§ **What to do**:
Convert the lines from the one containing "Where should I click to: Switch" up to and including the one containing "Looking at the screenshot, I should click(670, 182)." into a Markdown table with the columns Row and Line, numbering each row and omitting blank lines.

====== Data for this exercise ======

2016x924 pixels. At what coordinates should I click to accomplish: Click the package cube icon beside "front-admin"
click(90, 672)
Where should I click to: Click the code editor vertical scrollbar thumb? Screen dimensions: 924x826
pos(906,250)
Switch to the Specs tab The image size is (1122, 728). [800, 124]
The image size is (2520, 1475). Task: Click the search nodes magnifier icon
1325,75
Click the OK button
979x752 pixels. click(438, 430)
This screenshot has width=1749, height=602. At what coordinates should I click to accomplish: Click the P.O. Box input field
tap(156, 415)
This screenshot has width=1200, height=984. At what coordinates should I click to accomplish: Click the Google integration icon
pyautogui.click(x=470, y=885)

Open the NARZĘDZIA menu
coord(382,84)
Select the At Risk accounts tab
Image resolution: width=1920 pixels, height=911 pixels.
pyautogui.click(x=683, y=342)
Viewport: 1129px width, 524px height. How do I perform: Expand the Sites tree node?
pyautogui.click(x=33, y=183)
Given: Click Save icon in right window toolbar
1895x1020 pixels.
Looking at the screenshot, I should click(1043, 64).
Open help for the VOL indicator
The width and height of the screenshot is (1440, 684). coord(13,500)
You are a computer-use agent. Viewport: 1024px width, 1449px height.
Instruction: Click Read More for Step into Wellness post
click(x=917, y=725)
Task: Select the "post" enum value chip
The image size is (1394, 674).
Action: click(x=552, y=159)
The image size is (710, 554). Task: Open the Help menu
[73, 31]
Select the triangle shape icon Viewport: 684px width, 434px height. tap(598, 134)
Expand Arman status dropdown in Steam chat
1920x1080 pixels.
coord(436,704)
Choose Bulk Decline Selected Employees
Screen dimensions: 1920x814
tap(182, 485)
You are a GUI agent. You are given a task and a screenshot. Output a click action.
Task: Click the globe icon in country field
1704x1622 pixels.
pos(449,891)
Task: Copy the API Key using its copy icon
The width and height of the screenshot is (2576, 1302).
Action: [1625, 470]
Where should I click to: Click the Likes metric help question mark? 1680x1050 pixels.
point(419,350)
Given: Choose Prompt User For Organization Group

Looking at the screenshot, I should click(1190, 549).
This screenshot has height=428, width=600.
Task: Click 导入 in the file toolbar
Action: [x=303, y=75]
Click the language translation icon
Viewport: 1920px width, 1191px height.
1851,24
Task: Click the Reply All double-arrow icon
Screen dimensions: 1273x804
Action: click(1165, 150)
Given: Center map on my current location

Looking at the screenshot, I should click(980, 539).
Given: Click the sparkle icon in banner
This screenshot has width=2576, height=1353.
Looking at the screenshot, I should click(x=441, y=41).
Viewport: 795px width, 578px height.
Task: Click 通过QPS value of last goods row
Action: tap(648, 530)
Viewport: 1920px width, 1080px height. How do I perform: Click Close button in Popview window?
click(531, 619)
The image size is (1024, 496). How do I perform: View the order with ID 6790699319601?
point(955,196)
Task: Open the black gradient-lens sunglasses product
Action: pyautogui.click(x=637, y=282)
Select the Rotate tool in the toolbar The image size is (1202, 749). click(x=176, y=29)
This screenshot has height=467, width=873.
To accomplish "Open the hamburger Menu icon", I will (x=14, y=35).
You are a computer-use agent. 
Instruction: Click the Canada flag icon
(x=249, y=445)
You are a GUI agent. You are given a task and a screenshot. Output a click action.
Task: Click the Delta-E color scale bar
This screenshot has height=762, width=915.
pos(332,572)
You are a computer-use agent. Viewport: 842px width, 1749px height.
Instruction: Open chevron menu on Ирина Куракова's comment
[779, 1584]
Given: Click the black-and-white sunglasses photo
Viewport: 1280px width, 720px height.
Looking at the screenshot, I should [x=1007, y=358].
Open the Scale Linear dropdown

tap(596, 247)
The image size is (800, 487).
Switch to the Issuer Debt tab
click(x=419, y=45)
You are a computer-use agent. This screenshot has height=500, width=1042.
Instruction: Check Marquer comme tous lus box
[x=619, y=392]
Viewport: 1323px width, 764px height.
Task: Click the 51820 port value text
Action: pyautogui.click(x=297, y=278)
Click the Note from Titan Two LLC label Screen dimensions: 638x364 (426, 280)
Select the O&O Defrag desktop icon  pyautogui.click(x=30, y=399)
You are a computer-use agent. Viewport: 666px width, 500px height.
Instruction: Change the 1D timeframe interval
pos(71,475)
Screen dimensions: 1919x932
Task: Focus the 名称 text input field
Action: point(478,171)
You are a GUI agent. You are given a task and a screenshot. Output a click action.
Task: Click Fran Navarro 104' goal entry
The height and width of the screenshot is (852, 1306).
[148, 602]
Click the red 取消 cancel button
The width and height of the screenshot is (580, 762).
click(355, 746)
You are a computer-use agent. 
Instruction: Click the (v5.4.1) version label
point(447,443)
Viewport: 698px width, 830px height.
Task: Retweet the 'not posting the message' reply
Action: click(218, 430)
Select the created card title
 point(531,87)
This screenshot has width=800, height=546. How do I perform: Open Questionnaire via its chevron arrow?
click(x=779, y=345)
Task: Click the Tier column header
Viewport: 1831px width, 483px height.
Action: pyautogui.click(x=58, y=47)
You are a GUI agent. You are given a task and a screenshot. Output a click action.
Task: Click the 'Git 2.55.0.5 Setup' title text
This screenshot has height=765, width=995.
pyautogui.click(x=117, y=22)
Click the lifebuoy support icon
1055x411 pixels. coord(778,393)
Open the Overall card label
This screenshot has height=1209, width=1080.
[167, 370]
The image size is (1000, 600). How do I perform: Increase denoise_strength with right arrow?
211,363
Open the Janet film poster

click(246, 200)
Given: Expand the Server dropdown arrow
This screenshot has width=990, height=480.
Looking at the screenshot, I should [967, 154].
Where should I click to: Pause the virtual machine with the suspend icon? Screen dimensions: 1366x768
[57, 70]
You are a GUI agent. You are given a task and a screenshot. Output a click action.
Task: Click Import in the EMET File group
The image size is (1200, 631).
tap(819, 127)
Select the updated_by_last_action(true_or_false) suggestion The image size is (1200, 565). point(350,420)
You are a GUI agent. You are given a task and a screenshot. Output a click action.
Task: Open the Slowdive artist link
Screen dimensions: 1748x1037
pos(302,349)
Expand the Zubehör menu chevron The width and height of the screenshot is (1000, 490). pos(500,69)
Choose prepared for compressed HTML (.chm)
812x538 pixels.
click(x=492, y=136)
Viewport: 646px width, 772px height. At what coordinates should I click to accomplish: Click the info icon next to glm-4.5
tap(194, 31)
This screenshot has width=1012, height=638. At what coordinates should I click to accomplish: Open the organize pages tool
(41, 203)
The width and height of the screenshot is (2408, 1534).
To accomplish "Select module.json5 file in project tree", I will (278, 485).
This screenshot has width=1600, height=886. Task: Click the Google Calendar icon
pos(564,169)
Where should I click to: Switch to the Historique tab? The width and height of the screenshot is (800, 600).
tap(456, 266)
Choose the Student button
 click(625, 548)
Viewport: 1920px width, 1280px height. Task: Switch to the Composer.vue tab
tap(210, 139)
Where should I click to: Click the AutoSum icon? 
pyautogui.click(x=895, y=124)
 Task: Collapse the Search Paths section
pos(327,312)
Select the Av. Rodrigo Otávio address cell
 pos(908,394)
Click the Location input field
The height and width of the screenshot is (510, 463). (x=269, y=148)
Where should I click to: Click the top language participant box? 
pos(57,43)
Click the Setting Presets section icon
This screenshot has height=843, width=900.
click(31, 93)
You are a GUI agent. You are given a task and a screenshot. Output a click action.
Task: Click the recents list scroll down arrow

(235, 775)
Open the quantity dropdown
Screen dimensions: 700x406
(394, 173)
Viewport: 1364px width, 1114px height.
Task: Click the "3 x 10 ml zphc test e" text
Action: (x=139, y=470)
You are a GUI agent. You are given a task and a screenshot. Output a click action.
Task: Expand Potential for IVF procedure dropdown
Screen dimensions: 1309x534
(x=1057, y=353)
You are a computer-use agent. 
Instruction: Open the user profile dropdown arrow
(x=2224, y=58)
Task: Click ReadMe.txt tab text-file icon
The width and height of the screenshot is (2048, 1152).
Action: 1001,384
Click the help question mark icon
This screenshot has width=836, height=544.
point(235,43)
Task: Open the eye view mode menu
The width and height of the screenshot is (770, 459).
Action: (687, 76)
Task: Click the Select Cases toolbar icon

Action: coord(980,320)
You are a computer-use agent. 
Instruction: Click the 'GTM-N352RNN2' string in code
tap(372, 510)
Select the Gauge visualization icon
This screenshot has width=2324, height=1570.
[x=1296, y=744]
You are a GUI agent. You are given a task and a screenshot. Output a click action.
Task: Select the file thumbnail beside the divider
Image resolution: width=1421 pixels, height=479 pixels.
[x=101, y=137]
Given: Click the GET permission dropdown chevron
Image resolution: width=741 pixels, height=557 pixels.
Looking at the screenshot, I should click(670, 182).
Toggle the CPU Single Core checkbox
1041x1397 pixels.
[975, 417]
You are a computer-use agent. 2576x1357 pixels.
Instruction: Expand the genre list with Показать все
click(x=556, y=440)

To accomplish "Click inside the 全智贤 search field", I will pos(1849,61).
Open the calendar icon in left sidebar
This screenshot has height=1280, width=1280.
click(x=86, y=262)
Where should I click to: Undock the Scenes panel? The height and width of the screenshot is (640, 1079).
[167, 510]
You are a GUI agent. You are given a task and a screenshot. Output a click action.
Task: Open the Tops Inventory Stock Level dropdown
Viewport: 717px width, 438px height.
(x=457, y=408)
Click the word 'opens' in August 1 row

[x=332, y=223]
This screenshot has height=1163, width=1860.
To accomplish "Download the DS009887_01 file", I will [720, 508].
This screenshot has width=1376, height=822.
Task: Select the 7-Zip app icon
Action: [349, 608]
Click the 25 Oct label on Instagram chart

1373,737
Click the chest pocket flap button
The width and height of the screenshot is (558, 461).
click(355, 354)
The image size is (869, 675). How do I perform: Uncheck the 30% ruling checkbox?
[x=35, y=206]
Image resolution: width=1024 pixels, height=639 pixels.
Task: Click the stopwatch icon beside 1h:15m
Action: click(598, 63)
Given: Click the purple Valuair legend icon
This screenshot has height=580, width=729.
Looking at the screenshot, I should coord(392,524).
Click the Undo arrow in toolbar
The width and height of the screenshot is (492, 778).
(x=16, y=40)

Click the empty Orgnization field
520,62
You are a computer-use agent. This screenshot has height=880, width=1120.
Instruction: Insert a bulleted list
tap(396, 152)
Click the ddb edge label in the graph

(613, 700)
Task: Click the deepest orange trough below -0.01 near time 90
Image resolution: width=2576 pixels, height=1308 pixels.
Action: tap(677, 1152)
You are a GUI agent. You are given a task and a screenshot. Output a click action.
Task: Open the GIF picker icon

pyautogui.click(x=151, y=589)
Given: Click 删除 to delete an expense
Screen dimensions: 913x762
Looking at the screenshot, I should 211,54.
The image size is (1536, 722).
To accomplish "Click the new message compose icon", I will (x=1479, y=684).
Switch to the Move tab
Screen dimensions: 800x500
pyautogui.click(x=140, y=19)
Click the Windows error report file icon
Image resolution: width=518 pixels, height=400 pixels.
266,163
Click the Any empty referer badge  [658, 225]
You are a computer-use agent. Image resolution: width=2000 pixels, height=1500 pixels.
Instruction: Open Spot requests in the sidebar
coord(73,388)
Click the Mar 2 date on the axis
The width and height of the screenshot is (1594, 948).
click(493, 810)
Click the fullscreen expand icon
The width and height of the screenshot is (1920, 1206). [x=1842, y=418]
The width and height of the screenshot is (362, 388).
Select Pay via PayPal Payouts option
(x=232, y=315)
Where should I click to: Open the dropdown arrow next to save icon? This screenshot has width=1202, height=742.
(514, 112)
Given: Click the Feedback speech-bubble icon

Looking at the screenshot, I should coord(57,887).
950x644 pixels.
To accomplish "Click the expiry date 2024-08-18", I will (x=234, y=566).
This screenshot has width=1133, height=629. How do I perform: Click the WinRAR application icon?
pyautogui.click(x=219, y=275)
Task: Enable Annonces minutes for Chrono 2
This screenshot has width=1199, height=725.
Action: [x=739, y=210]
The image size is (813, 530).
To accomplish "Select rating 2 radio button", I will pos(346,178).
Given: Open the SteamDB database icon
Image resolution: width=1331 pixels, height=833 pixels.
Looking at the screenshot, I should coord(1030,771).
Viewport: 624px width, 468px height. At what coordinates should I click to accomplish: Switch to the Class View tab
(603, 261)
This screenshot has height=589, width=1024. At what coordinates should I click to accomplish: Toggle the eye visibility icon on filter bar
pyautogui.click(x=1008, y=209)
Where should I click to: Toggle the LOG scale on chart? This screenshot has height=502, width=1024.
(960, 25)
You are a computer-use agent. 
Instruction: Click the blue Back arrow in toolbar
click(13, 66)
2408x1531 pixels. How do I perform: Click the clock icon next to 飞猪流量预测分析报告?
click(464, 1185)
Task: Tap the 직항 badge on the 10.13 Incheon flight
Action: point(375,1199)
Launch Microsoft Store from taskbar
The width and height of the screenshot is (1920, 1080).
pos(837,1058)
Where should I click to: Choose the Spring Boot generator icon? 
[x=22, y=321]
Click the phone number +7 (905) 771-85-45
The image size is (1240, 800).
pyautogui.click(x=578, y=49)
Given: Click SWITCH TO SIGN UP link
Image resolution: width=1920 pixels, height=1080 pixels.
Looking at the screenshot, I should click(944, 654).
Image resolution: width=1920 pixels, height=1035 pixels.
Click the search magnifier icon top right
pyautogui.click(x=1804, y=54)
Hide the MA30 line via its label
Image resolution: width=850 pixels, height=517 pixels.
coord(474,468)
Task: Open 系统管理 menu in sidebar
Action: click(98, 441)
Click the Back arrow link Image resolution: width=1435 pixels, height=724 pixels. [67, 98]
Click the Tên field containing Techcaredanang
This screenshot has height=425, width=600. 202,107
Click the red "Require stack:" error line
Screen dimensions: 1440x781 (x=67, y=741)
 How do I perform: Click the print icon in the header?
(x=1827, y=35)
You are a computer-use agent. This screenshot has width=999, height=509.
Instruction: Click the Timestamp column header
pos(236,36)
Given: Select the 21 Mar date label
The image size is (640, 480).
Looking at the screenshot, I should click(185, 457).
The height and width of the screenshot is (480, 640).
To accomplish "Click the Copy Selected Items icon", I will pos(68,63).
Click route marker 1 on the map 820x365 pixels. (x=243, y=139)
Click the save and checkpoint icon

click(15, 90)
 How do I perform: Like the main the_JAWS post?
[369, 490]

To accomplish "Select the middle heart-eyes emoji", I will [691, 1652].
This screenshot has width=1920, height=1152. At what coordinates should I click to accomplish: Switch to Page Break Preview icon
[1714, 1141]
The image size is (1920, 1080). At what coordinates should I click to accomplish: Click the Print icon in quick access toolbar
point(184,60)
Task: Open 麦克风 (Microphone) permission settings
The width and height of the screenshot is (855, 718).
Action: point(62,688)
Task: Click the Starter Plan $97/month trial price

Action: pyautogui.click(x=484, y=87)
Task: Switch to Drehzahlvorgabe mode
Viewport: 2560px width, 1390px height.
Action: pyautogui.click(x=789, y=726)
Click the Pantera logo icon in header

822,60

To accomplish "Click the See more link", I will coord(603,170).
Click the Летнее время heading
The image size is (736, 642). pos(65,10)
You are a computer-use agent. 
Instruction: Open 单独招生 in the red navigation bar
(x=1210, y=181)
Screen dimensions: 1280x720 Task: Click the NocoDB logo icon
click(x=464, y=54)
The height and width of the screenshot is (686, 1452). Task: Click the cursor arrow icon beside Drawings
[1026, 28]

======

§ **Response to this exercise**:
| Row | Line |
|---|---|
| 1 | Where should I click to: Switch to the Historique tab? The width and height of the screenshot is (800, 600). |
| 2 | tap(456, 266) |
| 3 | Choose the Student button |
| 4 |  click(625, 548) |
| 5 | Viewport: 1920px width, 1280px height. Task: Switch to the Composer.vue tab |
| 6 | tap(210, 139) |
| 7 | Where should I click to: Click the AutoSum icon?  |
| 8 | pyautogui.click(x=895, y=124) |
| 9 |  Task: Collapse the Search Paths section |
| 10 | pos(327,312) |
| 11 | Select the Av. Rodrigo Otávio address cell |
| 12 |  pos(908,394) |
| 13 | Click the Location input field |
| 14 | The height and width of the screenshot is (510, 463). (x=269, y=148) |
| 15 | Where should I click to: Click the top language participant box?  |
| 16 | pos(57,43) |
| 17 | Click the Setting Presets section icon |
| 18 | This screenshot has height=843, width=900. |
| 19 | click(31, 93) |
| 20 | You are a GUI agent. You are given a task and a screenshot. Output a click action. |
| 21 | Task: Click the recents list scroll down arrow |
| 22 | (235, 775) |
| 23 | Open the quantity dropdown |
| 24 | Screen dimensions: 700x406 |
| 25 | (394, 173) |
| 26 | Viewport: 1364px width, 1114px height. |
| 27 | Task: Click the "3 x 10 ml zphc test e" text |
| 28 | Action: (x=139, y=470) |
| 29 | You are a GUI agent. You are given a task and a screenshot. Output a click action. |
| 30 | Task: Expand Potential for IVF procedure dropdown |
| 31 | Screen dimensions: 1309x534 |
| 32 | (x=1057, y=353) |
| 33 | You are a computer-use agent.  |
| 34 | Instruction: Open the user profile dropdown arrow |
| 35 | (x=2224, y=58) |
| 36 | Task: Click ReadMe.txt tab text-file icon |
| 37 | The width and height of the screenshot is (2048, 1152). |
| 38 | Action: 1001,384 |
| 39 | Click the help question mark icon |
| 40 | This screenshot has width=836, height=544. |
| 41 | point(235,43) |
| 42 | Task: Open the eye view mode menu |
| 43 | The width and height of the screenshot is (770, 459). |
| 44 | Action: (687, 76) |
| 45 | Task: Click the Select Cases toolbar icon |
| 46 | Action: coord(980,320) |
| 47 | You are a computer-use agent.  |
| 48 | Instruction: Click the 'GTM-N352RNN2' string in code |
| 49 | tap(372, 510) |
| 50 | Select the Gauge visualization icon |
| 51 | This screenshot has width=2324, height=1570. |
| 52 | [x=1296, y=744] |
| 53 | You are a GUI agent. You are given a task and a screenshot. Output a click action. |
| 54 | Task: Select the file thumbnail beside the divider |
| 55 | Image resolution: width=1421 pixels, height=479 pixels. |
| 56 | [x=101, y=137] |
| 57 | Given: Click the GET permission dropdown chevron |
| 58 | Image resolution: width=741 pixels, height=557 pixels. |
| 59 | Looking at the screenshot, I should click(670, 182). |